+++ 本文

漢文の学習と学習書

投稿者: | 2023年3月15日

中川 諭

 

 私がまだ学部の学生だったか、すでに大学院の修士課程に進んでいた頃だったか、記憶ははっきりしないが、自分自身の漢文訓読の力量をさらに磨きたいと思っていた。中国文学科の学生として、まあ人並みの基礎力は備えていた自負はあった。また白話小説を研究テーマにしようとする身としては、現代中国語の能力も鍛えなければならなかったのだが、やはり中国文学を専攻する以上、当然漢文訓読もしっかり身につけておく必要があると考えた。
 そんな時に出会ったのが、西田太一郎著『漢文の語法』(角川書店、昭和55年)という本だった。大学生協の書籍部だったか、神保町の東方書店か内山書店だったかもはっきりしないが、それらいずれかの行きつけの書店の書架でたまたま見かけて手に取ったのである。
 その頃までよく利用していたのは、最も代表的な小型漢和辞典ともいうべき『新字源』(小川環樹・西田太一郎・赤塚忠編集、角川書店、昭和57年171刷。旧版。)の附録に収録されている「助字解説」だった。細かく分かりやすい解説に適切な例文も載せられていて、大変重宝していた。しかしあくまで「助字解説」であり、取り上げられているのは助字のみであって、助字以外の語句については、辞書の本文を参照するしかない。また当然ながら文法・文型の解説はほとんどされていない。
 それに対してこの『漢文の語法』という本は、序文に「本書は、漢文の初歩的知識をそなえている人々に、やや高度で、より正確な知識を与えるために作った」と記されているとおり少々専門的ではあるけれども、漢文の文法・語法や重要な語句について詳しく丁寧に説明している。もちろん助字の解説だけではない。まさに私自身が知りたいと思っていたことが、しっかりと書かれている。これ以降、漢和辞典の『新字源』とともに、私にとって漢文訓読についての指針を与えてくれる強い味方となった。
 ほぼ時期を同じくして見つけた本が、岩波全書のシリーズの一つの小川環樹・西田太一郎著『漢文入門』(岩波書店、1957年)である。この本は、漢文の語法の説明もあるものの、基本的には「はしがき」に「あらゆる場合をつくした文法書を作るよりも、むしろ文の實際について、その中で字句の意味するところを注解する方法をとる」と述べられているとおり、ある一定の長さの文章を挙げて書き下し文を示し、その文章の語句・語法を解説することをとおして、漢文訓読を講じている。的確で詳しい解説がなされる、優れた漢文の解説書である。しかしこの本は「入門」と銘打ってはいるものの、『漢文の語法』同様、ある一定水準の漢文についての知識のある人向けの解説になっていて、必ずしも全くの初心者が読んで十分に理解できるレベルではない。

++++++

**問題 1:**
漢文の学習書についての本文で、西田太一郎著『漢文の語法』を出した出版社はどこか。
**問題 2:**
漢文の学習書についての本文の「その頃までよく利用していたの」から「に理解できるレベルではない。」までを、その両端の語句も含めて書き換え、「強い味方」を「頼もしい味方」に改めよ。
**問題 3:**
漢文の学習書についての本文を、最後の文の後から書き継げ。
ここに並ぶ行は、この作業では使わない。

+++ 資料

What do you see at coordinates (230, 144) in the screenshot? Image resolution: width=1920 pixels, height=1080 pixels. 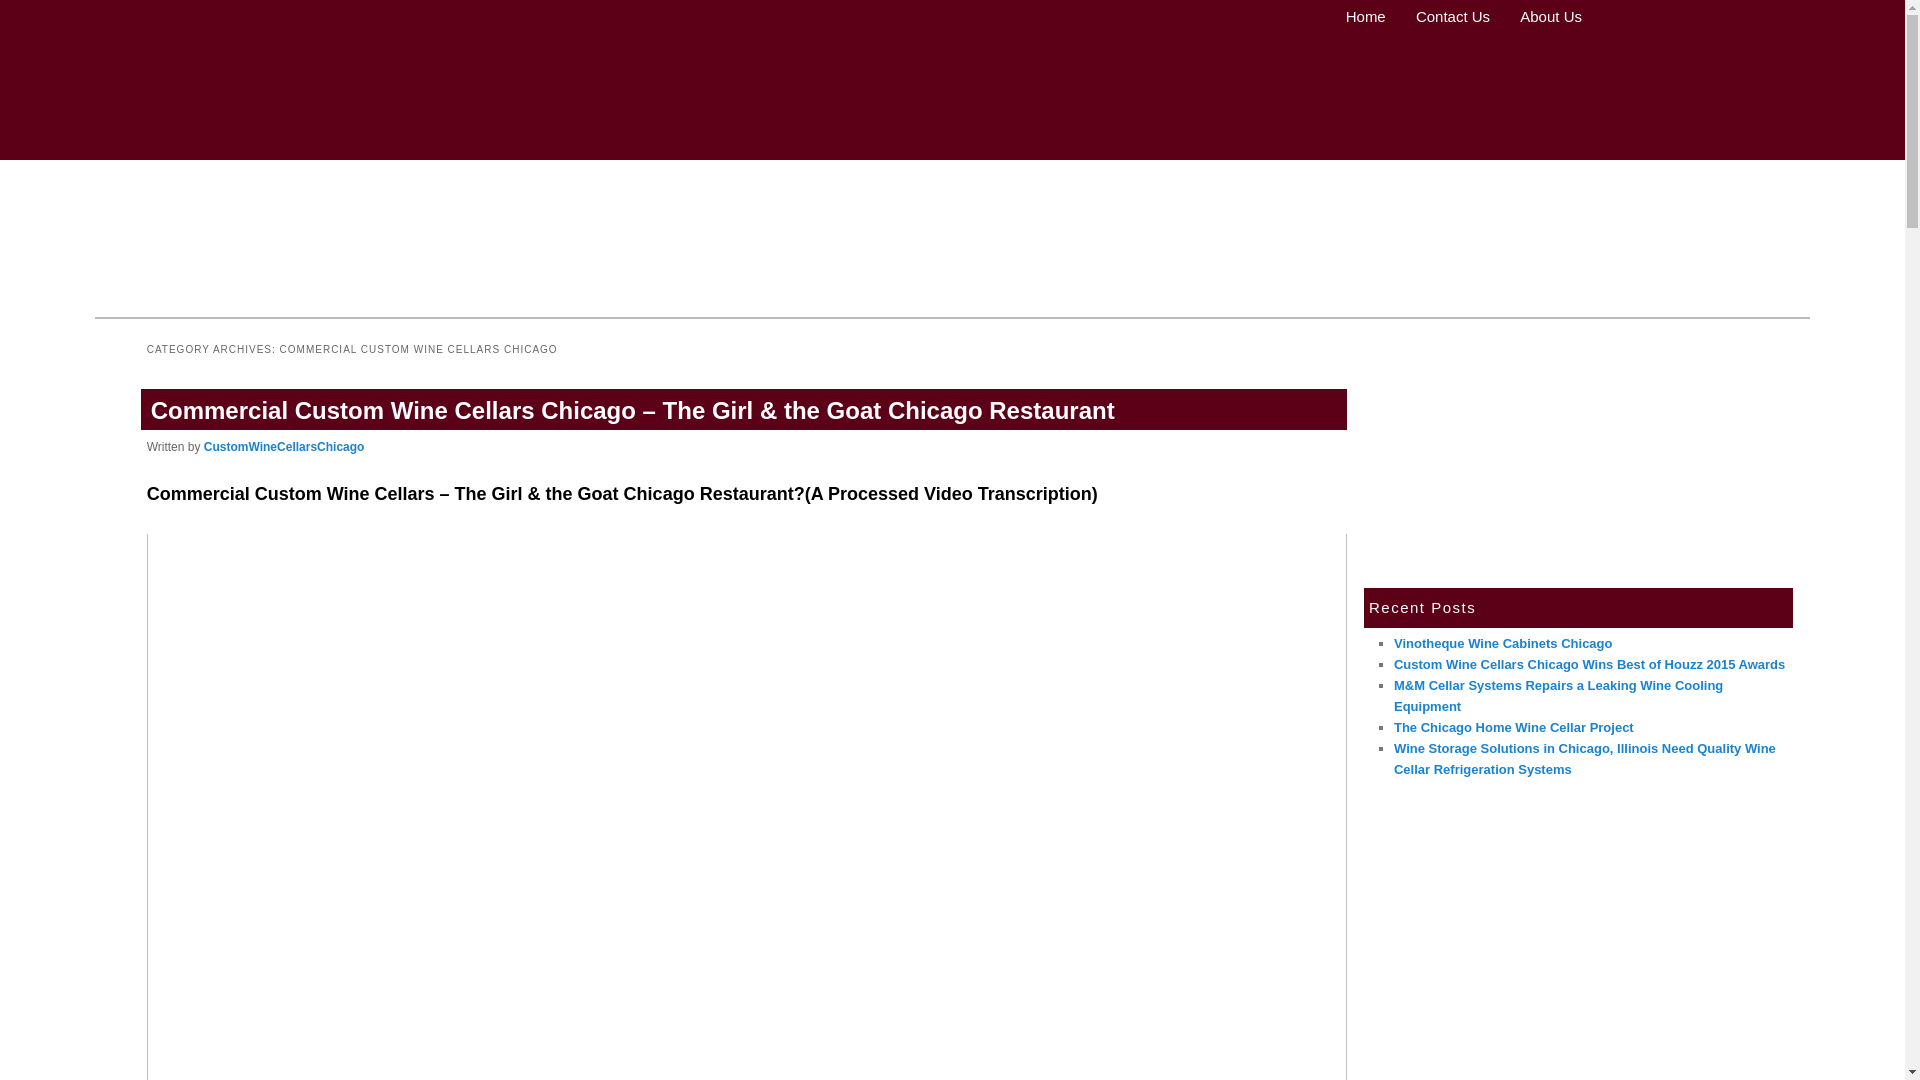 I see `See us on YouTube` at bounding box center [230, 144].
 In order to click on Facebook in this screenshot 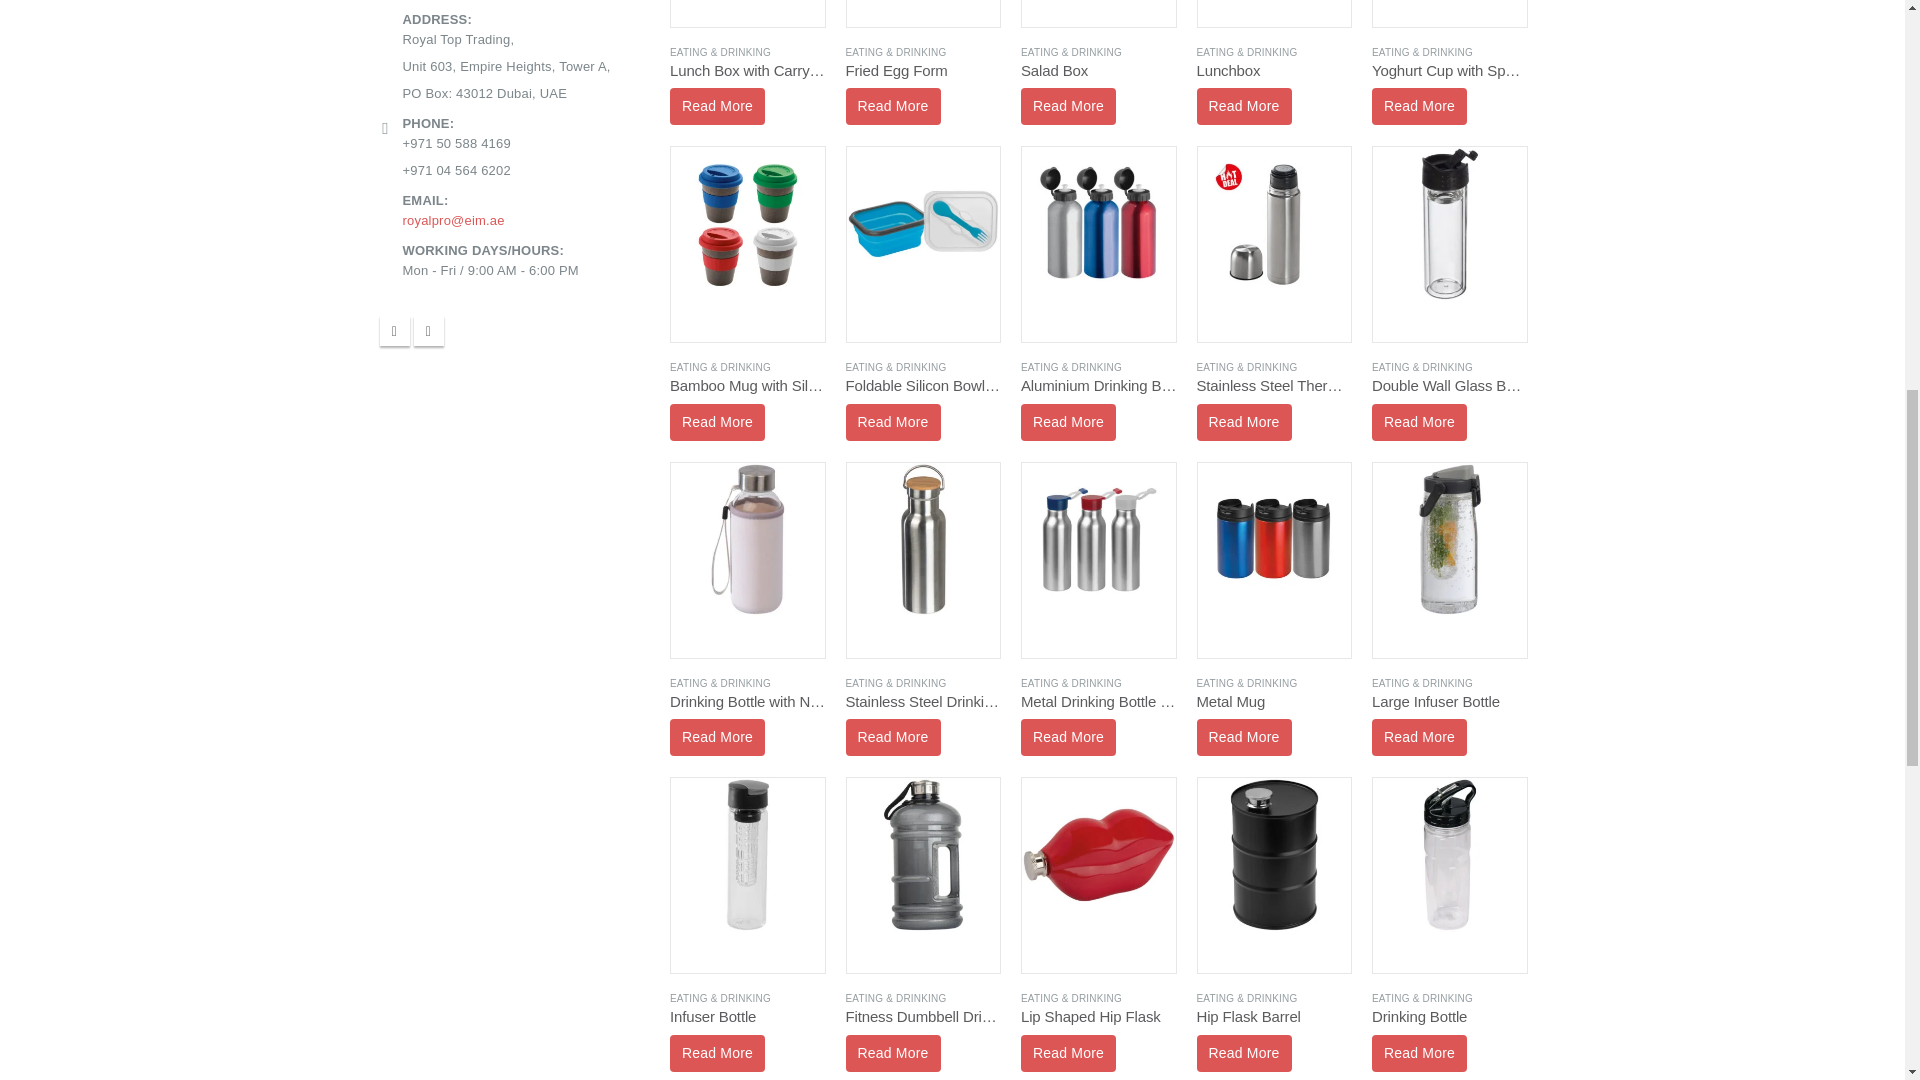, I will do `click(395, 330)`.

++++++

**解答 1:**
角川書店である。

**解答 2:**
その頃までよく利用していたのは、最も代表的な小型漢和辞典ともいうべき『新字源』(小川環樹・西田太一郎・赤塚忠編集、角川書店、昭和57年171刷。旧版。)の附録に収録されている「助字解説」だった。細かく分かりやすい解説に適切な例文も載せられていて、大変重宝していた。しかしあくまで「助字解説」であり、取り上げられているのは助字のみであって、助字以外の語句については、辞書の本文を参照するしかない。また当然ながら文法・文型の解説はほとんどされていない。
 それに対してこの『漢文の語法』という本は、序文に「本書は、漢文の初歩的知識をそなえている人々に、やや高度で、より正確な知識を与えるために作った」と記されているとおり少々専門的ではあるけれども、漢文の文法・語法や重要な語句について詳しく丁寧に説明している。もちろん助字の解説だけではない。まさに私自身が知りたいと思っていたことが、しっかりと書かれている。これ以降、漢和辞典の『新字源』とともに、私にとって漢文訓読についての指針を与えてくれる頼もしい味方となった。
 ほぼ時期を同じくして見つけた本が、岩波全書のシリーズの一つの小川環樹・西田太一郎著『漢文入門』(岩波書店、1957年)である。この本は、漢文の語法の説明もあるものの、基本的には「はしがき」に「あらゆる場合をつくした文法書を作るよりも、むしろ文の實際について、その中で字句の意味するところを注解する方法をとる」と述べられているとおり、ある一定の長さの文章を挙げて書き下し文を示し、その文章の語句・語法を解説することをとおして、漢文訓読を講じている。的確で詳しい解説がなされる、優れた漢文の解説書である。しかしこの本は「入門」と銘打ってはいるものの、『漢文の語法』同様、ある一定水準の漢文についての知識のある人向けの解説になっていて、必ずしも全くの初心者が読んで十分に理解できるレベルではない。

**解答 3:**
 その後新潟大学教育学部に奉職した私は、中学校・高等学校の国語科教員を目指す学生に対して漢文訓読を教える立場になった。授業の準備をするに当たって、『漢文の語法』は大いに手助けをしてくれた。『漢文の語法』に書かれている解説をもとに、学生たちが理解できるよう自分なりに説明をした。
 しかし、学生たちが常に手元に置き参照するための漢文の参考書を紹介しようとした時、『漢文の語法』は必ずしも適切な本ではなかった。学生たちには難しすぎるのである。私が『漢文の語法』を手に取った時は学生時代とはいえ、中国文学を専攻している大学院生になるかなったかの頃である。ところがこの時、私の目の前にいる学生は学部の二年生・三年生で、しかも教育学部学校教育課程の所属で、中国文学や中国哲学を専攻しているわけではない。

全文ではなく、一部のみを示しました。